(thread)
You need to have a solid trading plan. The trouble is that most traders trade without any definitive WRITTEN plan. Trading is a business and all successful businesses need a business plan to guide decisions and operations.
What exactly is your methodology? If you cannot answer that question, you are not ready to be risking money in the markets.
No amount of focus on the mental game can substitute for skill and preparation and the need for strategies that possess an objective edge in the marketplace.
Short-term comfort translates into a downward sloping equity curve. Sitting with losers and taking small profits may feel good but will cost you a disproportionate quantity of money over time. Don't do it.
Traders who are obsessed with the value of their accounts during the course of the day are destined to fail. Attachment to money will make you trade poorly. TRUST your process and check your account balance ONLY on weekends.
Successful traders spend more time identifying good trading opportunities than actually putting on and managing trades.
The ability to watch the market and not being tempted to trade it outside of your predefined trading plan is rare and very valuable. Stay strong.
There are no overnight successes in trading. The most important thing to becoming a good trader is to trade. You have to pay your tuition fee (time and losses).

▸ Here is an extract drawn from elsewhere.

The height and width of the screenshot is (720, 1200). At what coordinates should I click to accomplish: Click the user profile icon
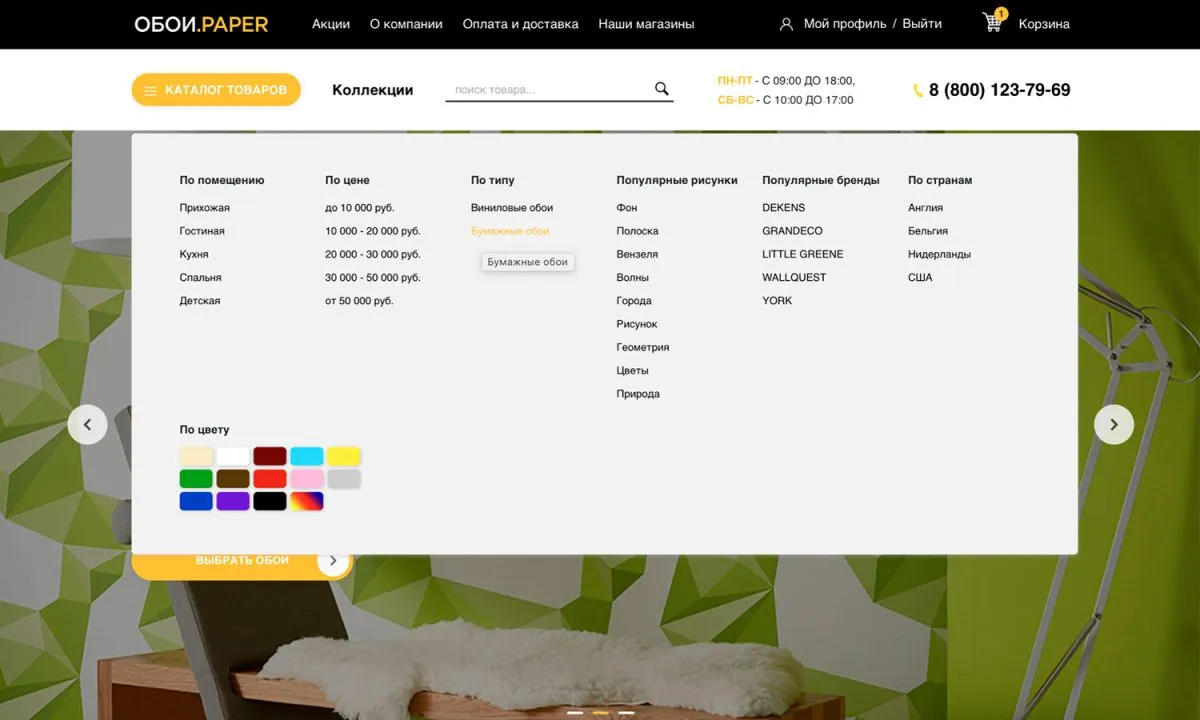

If people can tell by looking at you whether you're having a good or bad day in the markets, your positions are too big. SIZE accordingly.
You must believe that you will win in the long term if you stay on course. You cannot win if you don’t believe in yourself.
A trader that chooses to be master a specific type of trading method or trading vehicles has a much better chance of success than the traders that dabbles in many different things and is unable to make much progress.
Quantified trading is knowing if you trade your pattern/setup enough times your edge will show up.
More anatomy study won't make you a surgeon.
You need to find a trading niche (11) and need to adapt to changing market conditions.
Originality and flexibility are two good predictors of long-term trading success.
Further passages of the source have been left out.